Data records:
== Segment start ==

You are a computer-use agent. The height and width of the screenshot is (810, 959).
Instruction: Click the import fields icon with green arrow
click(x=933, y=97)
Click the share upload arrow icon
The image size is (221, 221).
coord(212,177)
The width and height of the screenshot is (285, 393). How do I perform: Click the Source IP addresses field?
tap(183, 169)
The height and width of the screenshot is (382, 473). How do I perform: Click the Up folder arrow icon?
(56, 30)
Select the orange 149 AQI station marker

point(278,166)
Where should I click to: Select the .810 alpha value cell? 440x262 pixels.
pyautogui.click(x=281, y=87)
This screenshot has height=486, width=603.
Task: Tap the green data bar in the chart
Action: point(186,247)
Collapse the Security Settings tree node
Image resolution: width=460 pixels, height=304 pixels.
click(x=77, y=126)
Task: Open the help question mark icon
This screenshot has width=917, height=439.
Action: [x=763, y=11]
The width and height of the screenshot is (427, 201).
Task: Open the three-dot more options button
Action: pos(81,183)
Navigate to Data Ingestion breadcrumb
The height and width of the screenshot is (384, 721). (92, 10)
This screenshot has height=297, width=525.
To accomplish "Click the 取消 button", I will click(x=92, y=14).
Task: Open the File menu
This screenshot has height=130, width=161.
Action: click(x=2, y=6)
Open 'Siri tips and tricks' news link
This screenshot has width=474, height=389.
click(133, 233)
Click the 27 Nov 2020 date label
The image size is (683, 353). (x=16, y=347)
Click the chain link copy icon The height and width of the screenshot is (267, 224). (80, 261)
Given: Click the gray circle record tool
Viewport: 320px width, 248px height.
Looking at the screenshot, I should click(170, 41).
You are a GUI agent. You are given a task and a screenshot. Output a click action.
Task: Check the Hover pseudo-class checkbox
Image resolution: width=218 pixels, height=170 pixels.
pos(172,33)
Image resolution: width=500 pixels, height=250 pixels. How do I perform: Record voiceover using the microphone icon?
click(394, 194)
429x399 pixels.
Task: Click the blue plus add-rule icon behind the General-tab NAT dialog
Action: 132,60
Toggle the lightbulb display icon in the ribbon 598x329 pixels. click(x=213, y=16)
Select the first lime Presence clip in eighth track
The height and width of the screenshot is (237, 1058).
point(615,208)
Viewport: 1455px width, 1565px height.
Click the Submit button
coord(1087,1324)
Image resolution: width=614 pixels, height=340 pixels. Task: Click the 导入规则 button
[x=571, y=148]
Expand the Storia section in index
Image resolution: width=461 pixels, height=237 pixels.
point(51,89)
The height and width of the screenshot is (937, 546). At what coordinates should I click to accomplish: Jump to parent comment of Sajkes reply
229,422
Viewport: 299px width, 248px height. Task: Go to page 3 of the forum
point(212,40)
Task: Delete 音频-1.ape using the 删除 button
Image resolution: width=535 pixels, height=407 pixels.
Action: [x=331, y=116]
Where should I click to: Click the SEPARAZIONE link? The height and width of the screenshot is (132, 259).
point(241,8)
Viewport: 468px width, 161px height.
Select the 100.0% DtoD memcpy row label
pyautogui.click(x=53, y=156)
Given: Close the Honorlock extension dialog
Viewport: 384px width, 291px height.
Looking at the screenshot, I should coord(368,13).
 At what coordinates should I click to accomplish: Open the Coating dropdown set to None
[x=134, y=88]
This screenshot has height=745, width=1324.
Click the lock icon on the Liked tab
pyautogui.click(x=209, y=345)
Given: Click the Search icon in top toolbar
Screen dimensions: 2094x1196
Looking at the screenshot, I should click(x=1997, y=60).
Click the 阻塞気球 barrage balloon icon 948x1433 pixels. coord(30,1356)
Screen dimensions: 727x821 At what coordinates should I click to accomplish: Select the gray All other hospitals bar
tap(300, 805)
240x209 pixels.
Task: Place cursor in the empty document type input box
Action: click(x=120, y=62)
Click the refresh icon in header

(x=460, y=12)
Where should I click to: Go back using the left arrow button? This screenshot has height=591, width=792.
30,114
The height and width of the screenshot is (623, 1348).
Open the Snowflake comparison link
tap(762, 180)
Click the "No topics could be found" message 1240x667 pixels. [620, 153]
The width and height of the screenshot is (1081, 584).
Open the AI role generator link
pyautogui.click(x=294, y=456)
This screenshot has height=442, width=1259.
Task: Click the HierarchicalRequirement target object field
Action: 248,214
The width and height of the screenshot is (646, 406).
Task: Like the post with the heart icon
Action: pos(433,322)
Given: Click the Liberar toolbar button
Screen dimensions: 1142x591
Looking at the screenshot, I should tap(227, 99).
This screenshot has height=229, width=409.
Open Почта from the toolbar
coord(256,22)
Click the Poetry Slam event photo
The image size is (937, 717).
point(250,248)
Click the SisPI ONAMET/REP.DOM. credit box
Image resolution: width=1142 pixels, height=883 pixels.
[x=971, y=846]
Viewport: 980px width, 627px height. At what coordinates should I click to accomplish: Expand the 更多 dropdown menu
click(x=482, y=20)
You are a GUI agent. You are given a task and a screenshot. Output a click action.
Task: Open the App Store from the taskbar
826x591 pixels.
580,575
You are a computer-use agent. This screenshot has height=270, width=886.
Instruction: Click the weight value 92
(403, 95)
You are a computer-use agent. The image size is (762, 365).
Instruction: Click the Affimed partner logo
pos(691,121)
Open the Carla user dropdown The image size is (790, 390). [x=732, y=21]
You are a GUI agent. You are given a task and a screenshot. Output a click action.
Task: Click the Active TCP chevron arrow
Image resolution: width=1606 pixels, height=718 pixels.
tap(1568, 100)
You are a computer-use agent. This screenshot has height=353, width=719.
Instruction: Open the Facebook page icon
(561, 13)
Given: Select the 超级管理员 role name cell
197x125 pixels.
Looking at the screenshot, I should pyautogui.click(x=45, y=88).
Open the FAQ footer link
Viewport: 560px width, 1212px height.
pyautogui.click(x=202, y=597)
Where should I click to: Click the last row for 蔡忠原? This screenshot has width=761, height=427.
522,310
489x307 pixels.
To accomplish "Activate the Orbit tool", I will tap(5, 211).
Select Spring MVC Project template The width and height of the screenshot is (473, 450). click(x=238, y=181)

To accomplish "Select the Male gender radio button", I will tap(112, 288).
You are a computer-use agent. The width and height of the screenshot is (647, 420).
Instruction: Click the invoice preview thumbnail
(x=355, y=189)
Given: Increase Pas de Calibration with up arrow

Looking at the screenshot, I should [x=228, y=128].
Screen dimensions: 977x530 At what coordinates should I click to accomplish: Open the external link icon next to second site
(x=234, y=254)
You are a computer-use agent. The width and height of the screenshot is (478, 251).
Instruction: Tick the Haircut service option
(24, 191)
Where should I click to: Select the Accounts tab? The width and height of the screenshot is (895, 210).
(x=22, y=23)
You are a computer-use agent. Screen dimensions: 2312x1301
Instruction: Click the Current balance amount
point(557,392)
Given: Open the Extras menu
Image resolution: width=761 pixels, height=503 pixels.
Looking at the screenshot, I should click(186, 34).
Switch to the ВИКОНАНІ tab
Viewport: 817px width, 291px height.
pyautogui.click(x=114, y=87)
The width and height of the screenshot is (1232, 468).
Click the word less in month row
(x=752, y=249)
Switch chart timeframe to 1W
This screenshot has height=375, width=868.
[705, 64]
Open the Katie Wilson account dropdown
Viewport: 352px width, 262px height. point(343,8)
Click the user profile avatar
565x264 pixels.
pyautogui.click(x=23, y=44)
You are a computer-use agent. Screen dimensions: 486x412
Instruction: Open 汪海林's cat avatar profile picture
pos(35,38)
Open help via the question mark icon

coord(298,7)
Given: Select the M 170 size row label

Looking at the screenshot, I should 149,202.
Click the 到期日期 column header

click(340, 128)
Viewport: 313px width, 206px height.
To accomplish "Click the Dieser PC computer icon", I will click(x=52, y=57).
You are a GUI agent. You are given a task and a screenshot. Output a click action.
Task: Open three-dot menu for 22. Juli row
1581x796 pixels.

== Segment end ==

Your task is to reproduce all of the records exactly.

You are a computer-use agent. The height and width of the screenshot is (810, 959).
Instruction: Click the import fields icon with green arrow
click(x=933, y=97)
Click the share upload arrow icon
The image size is (221, 221).
coord(212,177)
The width and height of the screenshot is (285, 393). How do I perform: Click the Source IP addresses field?
tap(183, 169)
The height and width of the screenshot is (382, 473). How do I perform: Click the Up folder arrow icon?
(56, 30)
Select the orange 149 AQI station marker

point(278,166)
Where should I click to: Select the .810 alpha value cell? 440x262 pixels.
pyautogui.click(x=281, y=87)
This screenshot has height=486, width=603.
Task: Tap the green data bar in the chart
Action: point(186,247)
Collapse the Security Settings tree node
Image resolution: width=460 pixels, height=304 pixels.
click(x=77, y=126)
Task: Open the help question mark icon
This screenshot has width=917, height=439.
Action: [x=763, y=11]
The width and height of the screenshot is (427, 201).
Task: Open the three-dot more options button
Action: pos(81,183)
Navigate to Data Ingestion breadcrumb
The height and width of the screenshot is (384, 721). (92, 10)
This screenshot has height=297, width=525.
To accomplish "Click the 取消 button", I will click(x=92, y=14).
Task: Open the File menu
This screenshot has height=130, width=161.
Action: click(x=2, y=6)
Open 'Siri tips and tricks' news link
This screenshot has width=474, height=389.
click(133, 233)
Click the 27 Nov 2020 date label
The image size is (683, 353). (x=16, y=347)
Click the chain link copy icon The height and width of the screenshot is (267, 224). (80, 261)
Given: Click the gray circle record tool
Viewport: 320px width, 248px height.
Looking at the screenshot, I should click(170, 41).
You are a GUI agent. You are given a task and a screenshot. Output a click action.
Task: Check the Hover pseudo-class checkbox
Image resolution: width=218 pixels, height=170 pixels.
pos(172,33)
Image resolution: width=500 pixels, height=250 pixels. How do I perform: Record voiceover using the microphone icon?
click(394, 194)
429x399 pixels.
Task: Click the blue plus add-rule icon behind the General-tab NAT dialog
Action: 132,60
Toggle the lightbulb display icon in the ribbon 598x329 pixels. click(x=213, y=16)
Select the first lime Presence clip in eighth track
The height and width of the screenshot is (237, 1058).
point(615,208)
Viewport: 1455px width, 1565px height.
Click the Submit button
coord(1087,1324)
Image resolution: width=614 pixels, height=340 pixels. Task: Click the 导入规则 button
[x=571, y=148]
Expand the Storia section in index
Image resolution: width=461 pixels, height=237 pixels.
point(51,89)
The height and width of the screenshot is (937, 546). At what coordinates should I click to accomplish: Jump to parent comment of Sajkes reply
229,422
Viewport: 299px width, 248px height. Task: Go to page 3 of the forum
point(212,40)
Task: Delete 音频-1.ape using the 删除 button
Image resolution: width=535 pixels, height=407 pixels.
Action: [x=331, y=116]
Where should I click to: Click the SEPARAZIONE link? The height and width of the screenshot is (132, 259).
point(241,8)
Viewport: 468px width, 161px height.
Select the 100.0% DtoD memcpy row label
pyautogui.click(x=53, y=156)
Given: Close the Honorlock extension dialog
Viewport: 384px width, 291px height.
Looking at the screenshot, I should coord(368,13).
 At what coordinates should I click to accomplish: Open the Coating dropdown set to None
[x=134, y=88]
This screenshot has height=745, width=1324.
Click the lock icon on the Liked tab
pyautogui.click(x=209, y=345)
Given: Click the Search icon in top toolbar
Screen dimensions: 2094x1196
Looking at the screenshot, I should click(x=1997, y=60).
Click the 阻塞気球 barrage balloon icon 948x1433 pixels. coord(30,1356)
Screen dimensions: 727x821 At what coordinates should I click to accomplish: Select the gray All other hospitals bar
tap(300, 805)
240x209 pixels.
Task: Place cursor in the empty document type input box
Action: click(x=120, y=62)
Click the refresh icon in header

(x=460, y=12)
Where should I click to: Go back using the left arrow button? This screenshot has height=591, width=792.
30,114
The height and width of the screenshot is (623, 1348).
Open the Snowflake comparison link
tap(762, 180)
Click the "No topics could be found" message 1240x667 pixels. [620, 153]
The width and height of the screenshot is (1081, 584).
Open the AI role generator link
pyautogui.click(x=294, y=456)
This screenshot has height=442, width=1259.
Task: Click the HierarchicalRequirement target object field
Action: 248,214
The width and height of the screenshot is (646, 406).
Task: Like the post with the heart icon
Action: pos(433,322)
Given: Click the Liberar toolbar button
Screen dimensions: 1142x591
Looking at the screenshot, I should tap(227, 99).
This screenshot has height=229, width=409.
Open Почта from the toolbar
coord(256,22)
Click the Poetry Slam event photo
The image size is (937, 717).
point(250,248)
Click the SisPI ONAMET/REP.DOM. credit box
Image resolution: width=1142 pixels, height=883 pixels.
[x=971, y=846]
Viewport: 980px width, 627px height. At what coordinates should I click to accomplish: Expand the 更多 dropdown menu
click(x=482, y=20)
You are a GUI agent. You are given a task and a screenshot. Output a click action.
Task: Open the App Store from the taskbar
826x591 pixels.
580,575
You are a computer-use agent. This screenshot has height=270, width=886.
Instruction: Click the weight value 92
(403, 95)
You are a computer-use agent. The image size is (762, 365).
Instruction: Click the Affimed partner logo
pos(691,121)
Open the Carla user dropdown The image size is (790, 390). [x=732, y=21]
You are a GUI agent. You are given a task and a screenshot. Output a click action.
Task: Click the Active TCP chevron arrow
Image resolution: width=1606 pixels, height=718 pixels.
tap(1568, 100)
You are a computer-use agent. This screenshot has height=353, width=719.
Instruction: Open the Facebook page icon
(561, 13)
Given: Select the 超级管理员 role name cell
197x125 pixels.
Looking at the screenshot, I should pyautogui.click(x=45, y=88).
Open the FAQ footer link
Viewport: 560px width, 1212px height.
pyautogui.click(x=202, y=597)
Where should I click to: Click the last row for 蔡忠原? This screenshot has width=761, height=427.
522,310
489x307 pixels.
To accomplish "Activate the Orbit tool", I will tap(5, 211).
Select Spring MVC Project template The width and height of the screenshot is (473, 450). click(x=238, y=181)

To accomplish "Select the Male gender radio button", I will tap(112, 288).
You are a computer-use agent. The width and height of the screenshot is (647, 420).
Instruction: Click the invoice preview thumbnail
(x=355, y=189)
Given: Increase Pas de Calibration with up arrow

Looking at the screenshot, I should [x=228, y=128].
Screen dimensions: 977x530 At what coordinates should I click to accomplish: Open the external link icon next to second site
(x=234, y=254)
You are a computer-use agent. The width and height of the screenshot is (478, 251).
Instruction: Tick the Haircut service option
(24, 191)
Where should I click to: Select the Accounts tab? The width and height of the screenshot is (895, 210).
(x=22, y=23)
You are a computer-use agent. Screen dimensions: 2312x1301
Instruction: Click the Current balance amount
point(557,392)
Given: Open the Extras menu
Image resolution: width=761 pixels, height=503 pixels.
Looking at the screenshot, I should click(186, 34).
Switch to the ВИКОНАНІ tab
Viewport: 817px width, 291px height.
pyautogui.click(x=114, y=87)
The width and height of the screenshot is (1232, 468).
Click the word less in month row
(x=752, y=249)
Switch chart timeframe to 1W
This screenshot has height=375, width=868.
[705, 64]
Open the Katie Wilson account dropdown
Viewport: 352px width, 262px height. point(343,8)
Click the user profile avatar
565x264 pixels.
pyautogui.click(x=23, y=44)
You are a computer-use agent. Screen dimensions: 486x412
Instruction: Open 汪海林's cat avatar profile picture
pos(35,38)
Open help via the question mark icon

coord(298,7)
Given: Select the M 170 size row label

Looking at the screenshot, I should 149,202.
Click the 到期日期 column header

click(340, 128)
Viewport: 313px width, 206px height.
To accomplish "Click the Dieser PC computer icon", I will click(x=52, y=57).
You are a GUI agent. You are given a task and a screenshot. Output a click action.
Task: Open three-dot menu for 22. Juli row
1581x796 pixels.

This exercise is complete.